Setelah 1973, Nichlany menjadi atase di Washington DC, Amerika Serikat. Menurut catatan David Jenkins dalam Soeharto dan Barisan Jenderal Orba: Rezim Militer Indonesia 1975-1983 (2010: 44), dia dikirim ke Amerika Serikat setelah 48 jam berdebat dengan Mayor Jenderal Ali Moertopo. Lebih dari enam tahun Nichlany bertugas di sana.
Jabatan sipil penting yang pernah diembannya adalah Direktur Jenderal Imigrasi, dari 1980 hingga 1982. Dia mundur setelah dua tahun dua bulan jadi dirjen. Dia kemudian buka bengkel mobil bernama Nickbers. "Cuma bidang montir ini yang saya kuasai betul," ujar Nichlany seperti dikutip dalam Apa dan Siapa Sejumlah Orang Indonesia (1986).
Belakangan dia juga menjadi Direktur Eksekutif Perhimpunan Persahabatan Indonesia Amerika (PPIA)—yang kemudian menjadi Lembaga Indonesia Amerika (LIA). Pangkat terakhirnya di militer adalah mayor jenderal.

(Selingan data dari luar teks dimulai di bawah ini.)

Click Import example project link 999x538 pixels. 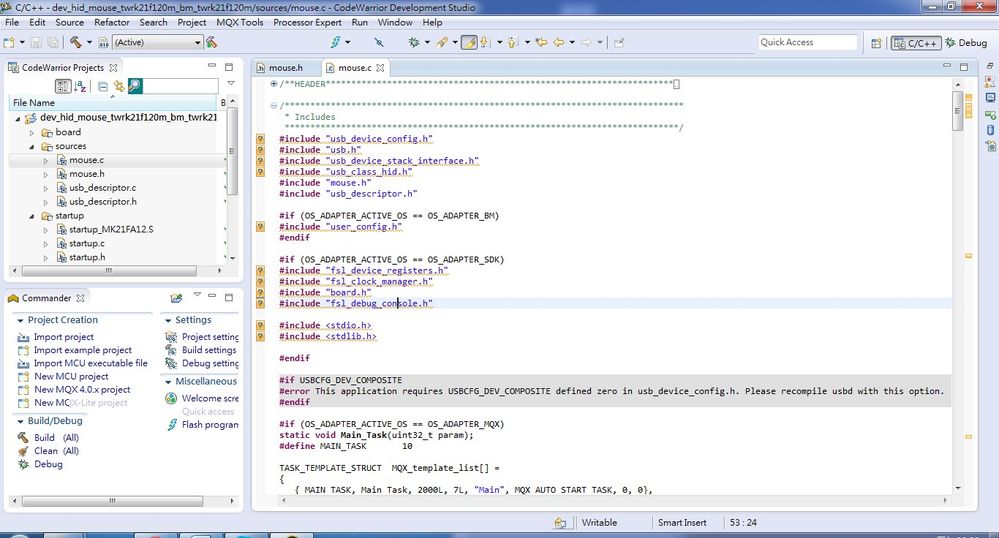[x=82, y=350]
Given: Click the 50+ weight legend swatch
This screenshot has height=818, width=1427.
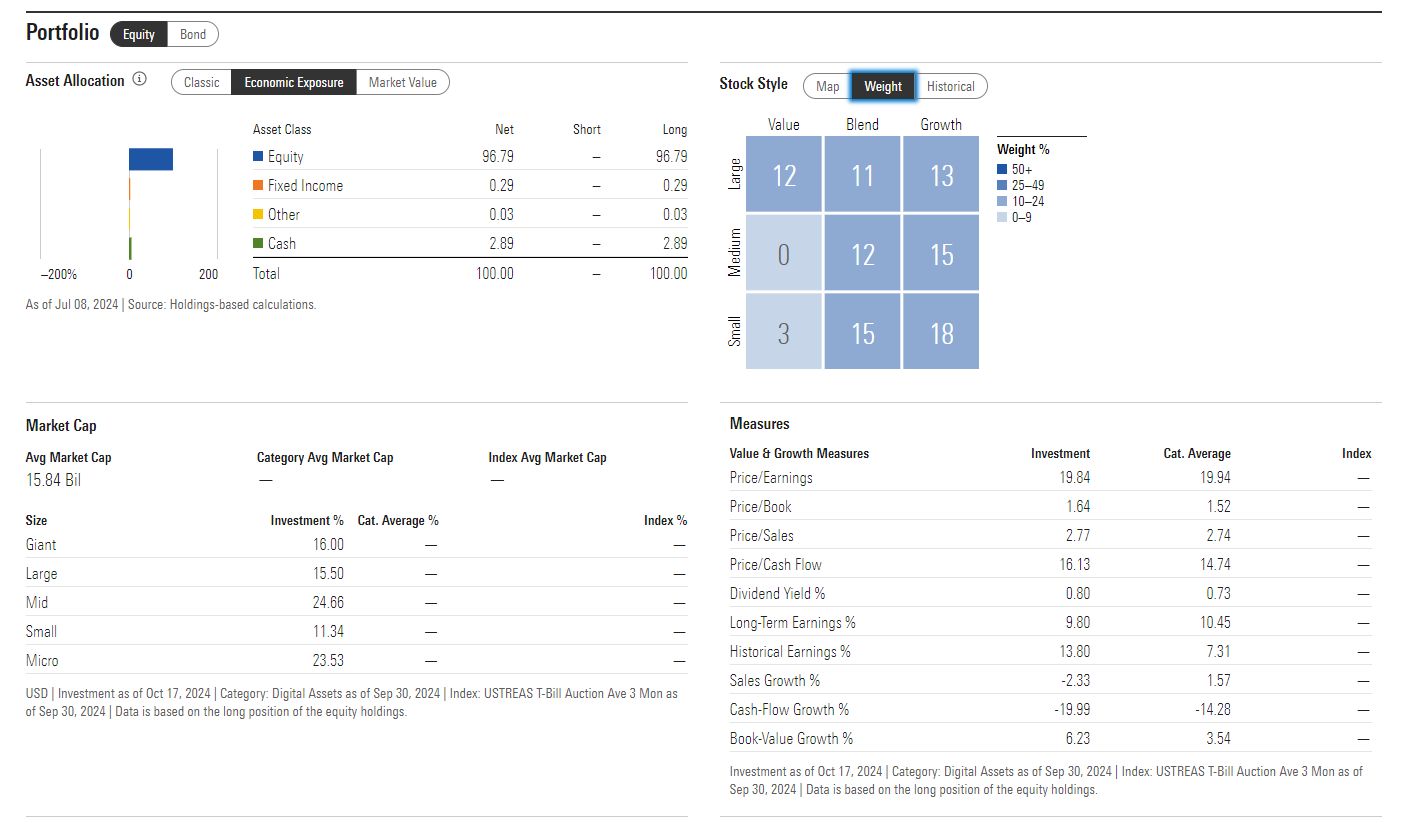Looking at the screenshot, I should [1002, 169].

Nichlany dikenal sebagai jenderal yang menyangkal bahwa Amerika Serikat memberikan data-data dalam penumpasan PKI 1966. "Mereka sama sekali tak melakukan apa-apa. Mereka sama sekali tak menyediakan data-data apa pun. Sebaliknya, orang-orang Amerika sungguh-sungguh kagum bahwa Indonesia mampu membasmi partai komunis terbesar di Asia,” kata Nichlany seperti dikutip M.R. Siregar dalam Menentukan nasib sendiri versus imperialisme (2000: 176).
Sepanjang kariernya di Polisi Militer, Nichlany pernah menjadi komandan polisi militer di Palembang dan Jakarta pada 1950-an. Di masa Revolusi, pada 1948, dia adalah komandan polisi militer di Karanganyar, Jawa Tengah. Pada tahun itu, Karanganyar menjadi tempat eksekusi mati Amir Sjarifuddin, tokoh Peristiwa Madiun dan mantan Perdana Menteri.